5 Persei

Observation data Epoch J2000.0 Equinox J2000.0
- Constellation: Perseus
- Right ascension: 02^{h} 11^{m} 29.19322^{s}
- Declination: +57° 38′ 43.9634″
- Apparent magnitude (V): +6.35

Characteristics
- Spectral type: B5 Ia
- U−B color index: −0.45
- B−V color index: +0.33
- Variable type: suspected

Astrometry
- Radial velocity (R_{v}): −34.1±0.9 km/s
- Proper motion (μ): RA: −0.540 mas/yr Dec.: −0.675 mas/yr
- Parallax (π): 0.4174±0.0397 mas
- Distance: 2950+388 −340 pc
- Absolute magnitude (M_{V}): −6.7

Details
- Radius: 79.93+5.89 −5.38 R_{☉}
- Luminosity: 83,000 L_{☉}
- Surface gravity (log g): 2.00 cgs
- Temperature: 15,000 K
- Rotational velocity (v sin i): 30 km/s
- Other designations: 5 Per, NSV 15451, BD+56°438, FK5 1054, HD 13267, HIP 10227, HR 627, SAO 23011, WDS J02115+5739

Database references
- SIMBAD: data

= 5 Persei =

Star in the constellation Perseus

5 Persei is a star in the northern constellation of Perseus located around 2950 pc away from the Sun.
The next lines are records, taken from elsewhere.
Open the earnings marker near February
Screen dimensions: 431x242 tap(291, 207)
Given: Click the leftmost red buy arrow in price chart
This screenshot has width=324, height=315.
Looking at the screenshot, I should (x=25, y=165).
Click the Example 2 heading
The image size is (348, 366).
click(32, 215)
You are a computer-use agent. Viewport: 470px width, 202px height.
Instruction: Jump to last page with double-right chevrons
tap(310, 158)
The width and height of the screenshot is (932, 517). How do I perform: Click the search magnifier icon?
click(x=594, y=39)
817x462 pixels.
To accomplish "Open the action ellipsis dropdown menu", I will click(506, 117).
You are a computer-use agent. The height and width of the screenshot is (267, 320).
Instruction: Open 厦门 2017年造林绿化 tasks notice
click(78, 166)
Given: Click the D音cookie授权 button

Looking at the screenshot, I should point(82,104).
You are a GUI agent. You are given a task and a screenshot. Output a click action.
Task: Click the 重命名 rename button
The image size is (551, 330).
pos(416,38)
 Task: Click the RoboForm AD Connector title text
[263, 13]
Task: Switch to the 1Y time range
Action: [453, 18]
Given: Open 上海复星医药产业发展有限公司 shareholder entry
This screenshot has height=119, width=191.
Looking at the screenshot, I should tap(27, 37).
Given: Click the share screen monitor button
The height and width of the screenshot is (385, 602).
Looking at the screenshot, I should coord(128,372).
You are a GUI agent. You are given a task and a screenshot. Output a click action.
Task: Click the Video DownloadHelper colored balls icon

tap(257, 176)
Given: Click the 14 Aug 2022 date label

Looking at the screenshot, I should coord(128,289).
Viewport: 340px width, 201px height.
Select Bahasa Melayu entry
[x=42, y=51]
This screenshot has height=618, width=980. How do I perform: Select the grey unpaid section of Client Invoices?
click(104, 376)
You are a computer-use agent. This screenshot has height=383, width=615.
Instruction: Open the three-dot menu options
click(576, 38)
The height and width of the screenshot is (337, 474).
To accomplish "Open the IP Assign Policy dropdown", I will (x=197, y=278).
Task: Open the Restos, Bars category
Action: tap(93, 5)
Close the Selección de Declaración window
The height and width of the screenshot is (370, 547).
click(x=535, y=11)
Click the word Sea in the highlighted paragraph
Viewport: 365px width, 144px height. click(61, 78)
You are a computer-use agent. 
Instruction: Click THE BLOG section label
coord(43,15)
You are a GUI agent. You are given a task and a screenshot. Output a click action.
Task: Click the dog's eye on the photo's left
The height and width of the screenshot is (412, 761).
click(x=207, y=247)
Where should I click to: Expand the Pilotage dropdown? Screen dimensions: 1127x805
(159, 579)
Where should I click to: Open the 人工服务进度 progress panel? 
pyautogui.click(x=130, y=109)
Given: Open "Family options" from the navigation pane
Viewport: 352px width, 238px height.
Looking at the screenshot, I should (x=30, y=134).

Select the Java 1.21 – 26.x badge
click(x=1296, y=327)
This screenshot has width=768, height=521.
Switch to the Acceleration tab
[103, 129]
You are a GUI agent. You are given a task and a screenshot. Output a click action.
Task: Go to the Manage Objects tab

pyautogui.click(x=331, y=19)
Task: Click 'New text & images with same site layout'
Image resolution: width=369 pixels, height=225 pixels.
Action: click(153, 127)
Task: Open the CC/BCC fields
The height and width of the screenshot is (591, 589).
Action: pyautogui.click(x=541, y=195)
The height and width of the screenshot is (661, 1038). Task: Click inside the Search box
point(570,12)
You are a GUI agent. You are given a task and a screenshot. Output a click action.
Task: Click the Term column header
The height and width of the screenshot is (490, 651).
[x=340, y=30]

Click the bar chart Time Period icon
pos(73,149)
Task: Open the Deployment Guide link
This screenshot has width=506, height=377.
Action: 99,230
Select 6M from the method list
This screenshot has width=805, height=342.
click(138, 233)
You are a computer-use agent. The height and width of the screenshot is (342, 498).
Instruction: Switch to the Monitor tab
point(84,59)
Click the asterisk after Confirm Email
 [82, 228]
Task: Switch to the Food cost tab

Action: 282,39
It is part of the Perseus OB1 stellar association and lies near the Double Cluster. This object is near the lower limit of visibility to the naked eye with an apparent visual magnitude of +6.35. It is moving closer to the Earth with a heliocentric radial velocity of −34 km/s.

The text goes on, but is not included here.